Extract provided.
The number is far larger than officials had anticipated and revealed a breakdown in the way the Sheriff's Department went about testing genetic evidence until recent reforms were enacted. For months, sheriff's officials sought to downplay concerns over a massive backlog of untested DNA evidence by suggesting that the crimes had been resolved by other means.
"You've got a bunch of evidence sitting there that is potentially a smoking gun," said L.A. County Supervisor Zev Yaroslavsky to a contrite Cmdr. Earl M. Shields, who oversees the department's Technical Services division. "It could be the silver bullet to getting a suspect in a sexual assault case, and it's just sitting there."
Shields reported the troubling figures as part of a presentation to county supervisors on the sheriff's ongoing attempt to work through a backlog of untested samples of semen, saliva, blood and other genetic evidence collected from victims after an alleged sexual attack. Currently 4,738 of the so-called sexual assault kits in county storage facilities remain untested -- about 20% of them from other police agencies in the county that rely on the sheriff's crime laboratory for DNA analysis.
Sheriff's officials have managed to gather information on only about two-thirds of the backlogged cases so far, meaning that the number of investigations without any suspects or those that have fallen out of statute is likely to rise.
Until late last year, the Sheriff's Department had followed a policy of testing DNA evidence only when investigators in the case requested it. After coming under pressure from advocacy groups and the Board of Supervisors about the growing backlog, Sheriff Lee Baca announced in November that the department's lab would test DNA evidence in all cases regardless of whether the analysis was requested.
At the time, the Sheriff's Department -- as well as the Los Angeles Police Department, which came under similar scrutiny -- tried to minimize the significance of the size of the backlog. Both agencies indicated that the vast majority of untested kits were from cases in which investigators had determined the genetic evidence was not needed.
In November, Shields told supervisors that he expected an inventory of the sheriff's backlog would uncover very few, if any, examples in which investigators had no leads on suspects and had not asked for DNA testing. "There should not be any [such] cases," he said. "We're hoping that that number will be zero."
On Tuesday he conceded under questioning from Yaroslavsky that "we were hoping the number would be much smaller." Without detailed information on each investigation, Shields was at a loss to explain why so many investigators had not asked for the evidence to be tested. He speculated they might have decided they "didn't have a valid, prosecutable case" because the accuser recanted or other fundamental problems arose.
"It was a judgment call on the part of the investigator," he said.
Sarah Tofte, a researcher with Human Rights Watch who has been pressing local law enforcement agencies around the country to address backlogs, questioned that logic. "Investigators may think that a victim's account lacks some veracity," she said, "but when someone reports to police that she's been raped, the default should always be, 'Let's test this kit and see what we find.' "
Unexamined evidence kits hold potentially crucial information. Through a complex scientific process, DNA analysts can extract a person's genetic code from the collected samples and compare it to those of known felons that are kept in federal and state databases. When the DNA sample collected at a crime scene or from a victim's body matches a DNA profile of someone in the database, it can offer prosecutors nearly irrefutable proof of the person's guilt. The evidence can also be used to confirm that someone has not falsely confessed to a crime or link someone to other unsolved cases.

Given information.

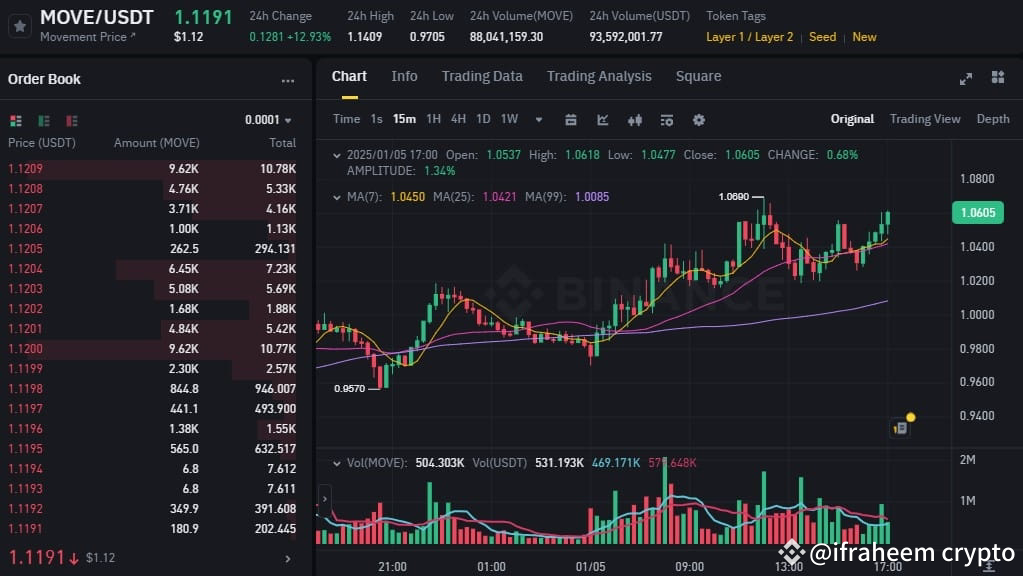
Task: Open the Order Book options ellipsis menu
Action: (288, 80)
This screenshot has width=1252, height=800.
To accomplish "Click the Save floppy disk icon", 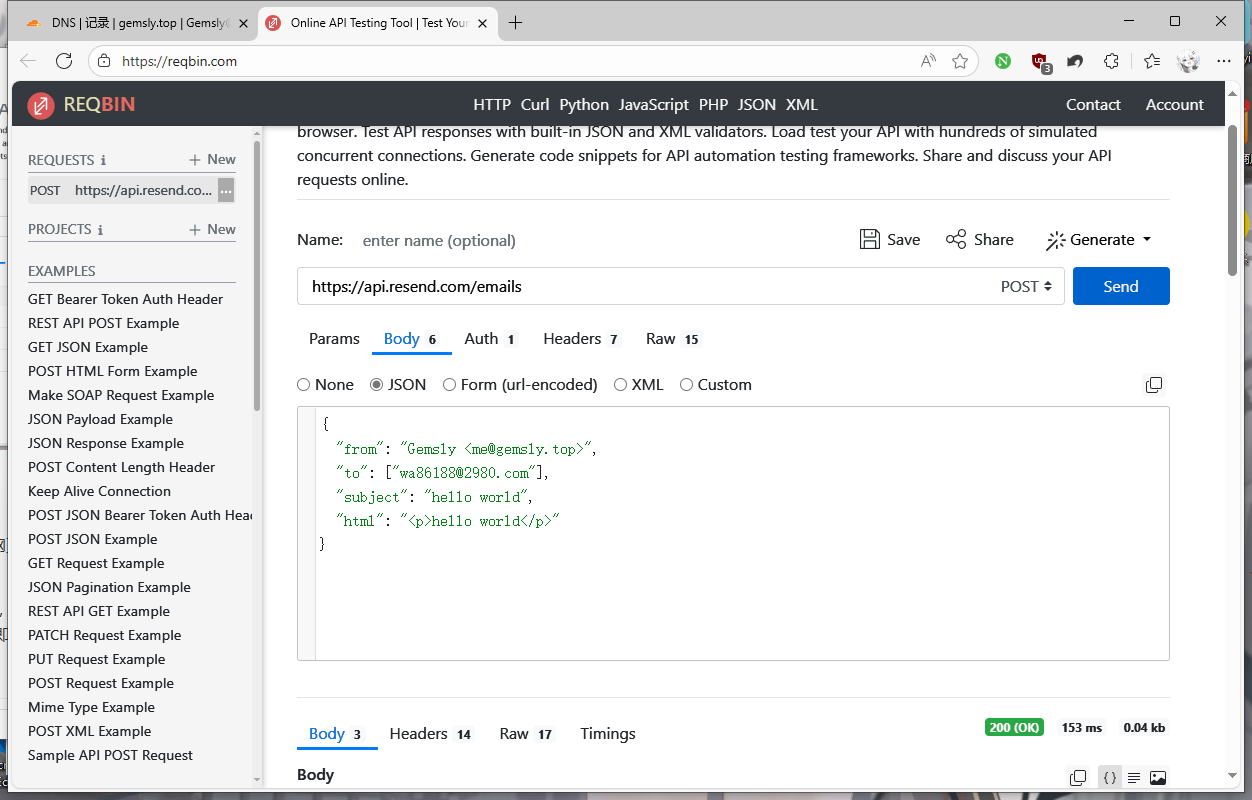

Prompt 1. Please list every person named in the article on the DNA evidence backlog.
Prompt 2. Reproduce the passage of the article on the DNA evidence backlog between "Until late last" and "analysis was requested.", inclusive, swapping "DNA evidence" for "genetic evidence".

Exercise result 1. Zev Yaroslavsky, Earl M. Shields, Lee Baca, Sarah Tofte

Exercise result 2.
Until late last year, the Sheriff's Department had followed a policy of testing genetic evidence only when investigators in the case requested it. After coming under pressure from advocacy groups and the Board of Supervisors about the growing backlog, Sheriff Lee Baca announced in November that the department's lab would test genetic evidence in all cases regardless of whether the analysis was requested.